Telomeric Capping Complex of Drosophila Chromosomes
Biessmann, Harald   
University of California Irvine, Irvine, CA, United States

This research will be done primarily in Russia as an extension of NIH Grant D/GM-56729-02. The DNA structure of Drosophila melanogaster telomeres has been worked out in sufficient detail, but very little is known about its chromatin structure and the telomere binding proteins. We propose that there are two distinct protein complexes located at Drosophila telomeres: an end-binding complex required for """"""""capping,"""""""" and another protein complex associated with the subtelomeric repetitive (TAS) region, which is involved in gene silencing. While the parent grant R0l GM56729 (05/01/1998-04/30/03) studies the latter, this FIRCA supplement will focus on the characterization of the end-binding complex, which is located at the termini of Drosophila chromosomes to prevent telomeric fusions and protect the end from being recognized as double strand DNA break by cell cycle checkpoints. No components of this complex have yet been identified, but our preliminary work has, for the first time, provided genetic evidence for the existence of such a terminal capping structure. This newly discovered terminal deficiency effect (called TDE) will be used to characterize protein components of the end-binding complex.
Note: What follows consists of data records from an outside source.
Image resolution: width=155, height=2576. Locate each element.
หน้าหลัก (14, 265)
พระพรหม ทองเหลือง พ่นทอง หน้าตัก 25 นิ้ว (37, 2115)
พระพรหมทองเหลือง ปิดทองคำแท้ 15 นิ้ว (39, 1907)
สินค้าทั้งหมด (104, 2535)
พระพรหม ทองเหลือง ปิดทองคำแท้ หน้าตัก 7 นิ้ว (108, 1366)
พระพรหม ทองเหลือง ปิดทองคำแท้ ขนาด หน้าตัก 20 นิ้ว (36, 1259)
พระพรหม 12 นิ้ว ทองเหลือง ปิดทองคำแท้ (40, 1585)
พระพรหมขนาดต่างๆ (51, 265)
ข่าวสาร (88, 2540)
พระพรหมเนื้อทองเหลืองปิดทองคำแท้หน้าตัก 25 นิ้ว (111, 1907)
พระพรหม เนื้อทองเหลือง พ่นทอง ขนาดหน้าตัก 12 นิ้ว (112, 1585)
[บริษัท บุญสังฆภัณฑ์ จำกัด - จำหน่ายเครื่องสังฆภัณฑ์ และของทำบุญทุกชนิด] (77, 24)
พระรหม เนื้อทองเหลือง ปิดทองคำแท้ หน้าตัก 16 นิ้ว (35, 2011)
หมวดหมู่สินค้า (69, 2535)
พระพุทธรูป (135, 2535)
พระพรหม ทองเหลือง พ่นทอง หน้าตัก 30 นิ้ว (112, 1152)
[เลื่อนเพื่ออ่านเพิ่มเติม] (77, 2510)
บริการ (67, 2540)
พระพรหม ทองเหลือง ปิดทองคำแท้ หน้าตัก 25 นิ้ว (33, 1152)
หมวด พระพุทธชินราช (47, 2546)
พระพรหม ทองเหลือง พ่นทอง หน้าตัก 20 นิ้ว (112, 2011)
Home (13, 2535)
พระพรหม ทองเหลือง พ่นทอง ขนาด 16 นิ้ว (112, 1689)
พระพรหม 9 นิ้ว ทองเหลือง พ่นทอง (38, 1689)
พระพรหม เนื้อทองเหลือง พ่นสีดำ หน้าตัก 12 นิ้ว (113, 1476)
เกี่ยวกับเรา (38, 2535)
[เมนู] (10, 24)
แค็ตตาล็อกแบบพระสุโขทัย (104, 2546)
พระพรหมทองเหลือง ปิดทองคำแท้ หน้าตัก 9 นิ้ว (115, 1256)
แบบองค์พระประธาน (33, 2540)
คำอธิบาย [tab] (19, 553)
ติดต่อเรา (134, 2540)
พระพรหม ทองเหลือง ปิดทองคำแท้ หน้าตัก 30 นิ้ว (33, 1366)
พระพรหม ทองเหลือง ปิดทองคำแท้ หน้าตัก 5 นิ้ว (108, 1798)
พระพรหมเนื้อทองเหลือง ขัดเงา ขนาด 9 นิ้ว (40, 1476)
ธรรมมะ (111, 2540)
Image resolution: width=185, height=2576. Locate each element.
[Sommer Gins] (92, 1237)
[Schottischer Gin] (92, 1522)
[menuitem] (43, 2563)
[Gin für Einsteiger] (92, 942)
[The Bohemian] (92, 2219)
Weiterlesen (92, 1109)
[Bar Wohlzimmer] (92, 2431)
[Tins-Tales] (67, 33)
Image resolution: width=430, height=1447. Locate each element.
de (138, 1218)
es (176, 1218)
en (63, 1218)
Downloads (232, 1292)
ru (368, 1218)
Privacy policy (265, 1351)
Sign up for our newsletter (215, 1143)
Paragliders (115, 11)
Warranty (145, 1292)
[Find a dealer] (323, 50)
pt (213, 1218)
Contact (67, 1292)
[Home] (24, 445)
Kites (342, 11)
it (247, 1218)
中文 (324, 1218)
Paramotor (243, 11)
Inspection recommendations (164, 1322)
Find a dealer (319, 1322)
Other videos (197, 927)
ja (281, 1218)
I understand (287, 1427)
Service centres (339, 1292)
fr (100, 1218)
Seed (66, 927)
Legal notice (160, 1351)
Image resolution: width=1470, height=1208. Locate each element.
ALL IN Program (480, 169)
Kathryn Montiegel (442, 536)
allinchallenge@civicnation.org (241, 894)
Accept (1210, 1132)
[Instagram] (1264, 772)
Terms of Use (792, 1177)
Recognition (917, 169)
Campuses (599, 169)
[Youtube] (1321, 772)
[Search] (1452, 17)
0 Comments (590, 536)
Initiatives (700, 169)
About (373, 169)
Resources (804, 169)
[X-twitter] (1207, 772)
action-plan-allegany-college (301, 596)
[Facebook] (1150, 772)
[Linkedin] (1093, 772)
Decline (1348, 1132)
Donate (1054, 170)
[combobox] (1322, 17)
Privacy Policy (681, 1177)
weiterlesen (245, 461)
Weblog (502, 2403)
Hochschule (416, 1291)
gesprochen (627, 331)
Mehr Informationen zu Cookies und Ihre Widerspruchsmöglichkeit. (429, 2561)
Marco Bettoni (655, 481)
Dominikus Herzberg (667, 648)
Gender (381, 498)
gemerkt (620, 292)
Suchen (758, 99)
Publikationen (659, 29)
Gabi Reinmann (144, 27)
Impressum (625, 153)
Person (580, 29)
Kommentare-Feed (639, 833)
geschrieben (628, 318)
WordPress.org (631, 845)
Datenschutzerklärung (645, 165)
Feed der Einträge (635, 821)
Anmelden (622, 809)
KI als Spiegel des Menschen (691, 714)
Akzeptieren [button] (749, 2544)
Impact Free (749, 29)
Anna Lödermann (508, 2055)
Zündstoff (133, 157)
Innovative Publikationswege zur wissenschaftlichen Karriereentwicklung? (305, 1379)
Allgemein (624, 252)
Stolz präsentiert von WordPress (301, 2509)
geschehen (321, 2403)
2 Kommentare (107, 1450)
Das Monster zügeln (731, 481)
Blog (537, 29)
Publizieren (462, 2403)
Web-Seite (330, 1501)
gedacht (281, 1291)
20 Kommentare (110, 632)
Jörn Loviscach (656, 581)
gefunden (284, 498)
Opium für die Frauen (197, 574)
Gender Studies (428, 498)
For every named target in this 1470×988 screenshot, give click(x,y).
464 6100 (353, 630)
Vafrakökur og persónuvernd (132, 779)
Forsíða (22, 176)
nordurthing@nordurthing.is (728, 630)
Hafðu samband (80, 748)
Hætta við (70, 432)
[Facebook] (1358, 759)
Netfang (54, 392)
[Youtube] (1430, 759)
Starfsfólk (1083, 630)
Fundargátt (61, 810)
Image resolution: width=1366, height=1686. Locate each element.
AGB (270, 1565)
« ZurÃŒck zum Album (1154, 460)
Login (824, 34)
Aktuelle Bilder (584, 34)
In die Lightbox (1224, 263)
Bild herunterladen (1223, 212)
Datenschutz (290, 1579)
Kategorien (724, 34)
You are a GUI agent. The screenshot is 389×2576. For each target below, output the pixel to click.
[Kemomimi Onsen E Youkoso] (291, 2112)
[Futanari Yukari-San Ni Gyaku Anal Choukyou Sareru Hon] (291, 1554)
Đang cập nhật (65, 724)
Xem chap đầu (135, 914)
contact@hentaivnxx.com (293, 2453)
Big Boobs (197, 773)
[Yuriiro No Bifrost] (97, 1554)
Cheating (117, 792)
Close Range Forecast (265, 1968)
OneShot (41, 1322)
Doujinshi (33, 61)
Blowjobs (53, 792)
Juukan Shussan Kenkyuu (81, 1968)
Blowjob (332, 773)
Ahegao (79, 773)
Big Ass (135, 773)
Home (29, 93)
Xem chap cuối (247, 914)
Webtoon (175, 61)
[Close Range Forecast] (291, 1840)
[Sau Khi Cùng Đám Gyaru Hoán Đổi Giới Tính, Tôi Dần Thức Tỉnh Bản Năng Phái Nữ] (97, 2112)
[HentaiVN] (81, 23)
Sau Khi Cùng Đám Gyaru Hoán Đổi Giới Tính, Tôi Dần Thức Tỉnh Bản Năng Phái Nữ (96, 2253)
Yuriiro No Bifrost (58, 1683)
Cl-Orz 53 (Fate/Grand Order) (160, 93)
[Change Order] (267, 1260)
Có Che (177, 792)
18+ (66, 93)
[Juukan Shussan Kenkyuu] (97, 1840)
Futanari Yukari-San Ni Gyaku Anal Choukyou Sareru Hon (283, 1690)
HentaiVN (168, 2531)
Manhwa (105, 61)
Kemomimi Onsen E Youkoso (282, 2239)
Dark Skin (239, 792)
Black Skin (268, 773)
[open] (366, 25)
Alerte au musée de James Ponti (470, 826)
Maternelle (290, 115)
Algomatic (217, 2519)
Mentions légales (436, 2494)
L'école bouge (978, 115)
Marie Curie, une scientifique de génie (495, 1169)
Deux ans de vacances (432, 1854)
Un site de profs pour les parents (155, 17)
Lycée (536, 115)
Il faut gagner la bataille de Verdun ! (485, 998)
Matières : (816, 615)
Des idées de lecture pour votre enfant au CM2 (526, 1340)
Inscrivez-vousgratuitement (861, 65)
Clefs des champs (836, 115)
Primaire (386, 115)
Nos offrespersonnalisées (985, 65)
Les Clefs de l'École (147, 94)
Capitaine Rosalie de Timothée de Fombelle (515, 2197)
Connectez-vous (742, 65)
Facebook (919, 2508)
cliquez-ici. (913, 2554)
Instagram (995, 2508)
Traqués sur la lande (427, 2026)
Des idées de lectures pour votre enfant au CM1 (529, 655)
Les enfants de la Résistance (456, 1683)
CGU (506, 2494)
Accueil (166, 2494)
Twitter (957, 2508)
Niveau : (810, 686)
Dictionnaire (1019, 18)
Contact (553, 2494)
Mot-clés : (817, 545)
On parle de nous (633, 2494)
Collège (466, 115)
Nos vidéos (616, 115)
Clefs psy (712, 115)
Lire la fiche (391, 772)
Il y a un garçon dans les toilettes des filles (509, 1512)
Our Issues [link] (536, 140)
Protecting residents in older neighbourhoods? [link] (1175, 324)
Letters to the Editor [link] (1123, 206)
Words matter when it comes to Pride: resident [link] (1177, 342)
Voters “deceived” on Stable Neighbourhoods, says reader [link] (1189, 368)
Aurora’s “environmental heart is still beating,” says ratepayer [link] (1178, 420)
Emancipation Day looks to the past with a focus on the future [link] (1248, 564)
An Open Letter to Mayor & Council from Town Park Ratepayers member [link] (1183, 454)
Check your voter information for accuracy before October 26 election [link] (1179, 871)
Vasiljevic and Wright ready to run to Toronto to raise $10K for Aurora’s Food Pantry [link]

To this end, we will investigate if the chromatin structure of a DNA region is altered when it is located at the end of a terminally deleted chromosome. This will provide a """"""""footprint"""""""" of the terminal capping complex, and determine the size of the affected region. Effects of TDE modifiers on the terminal chromatin structure will also be studied. Molecular and genetic approaches will be used to investigate a possible role of two candidate proteins (HP1 and Ku) in TDE, and genetic screens will be performed to identify genes and their protein products that may participate in the formation of the telomeric protein complex. Results from these experiments will complement and extend studies supported in the parent grant and greatly increase our understanding of the complex nucleo-protein structure at the chromosome ends.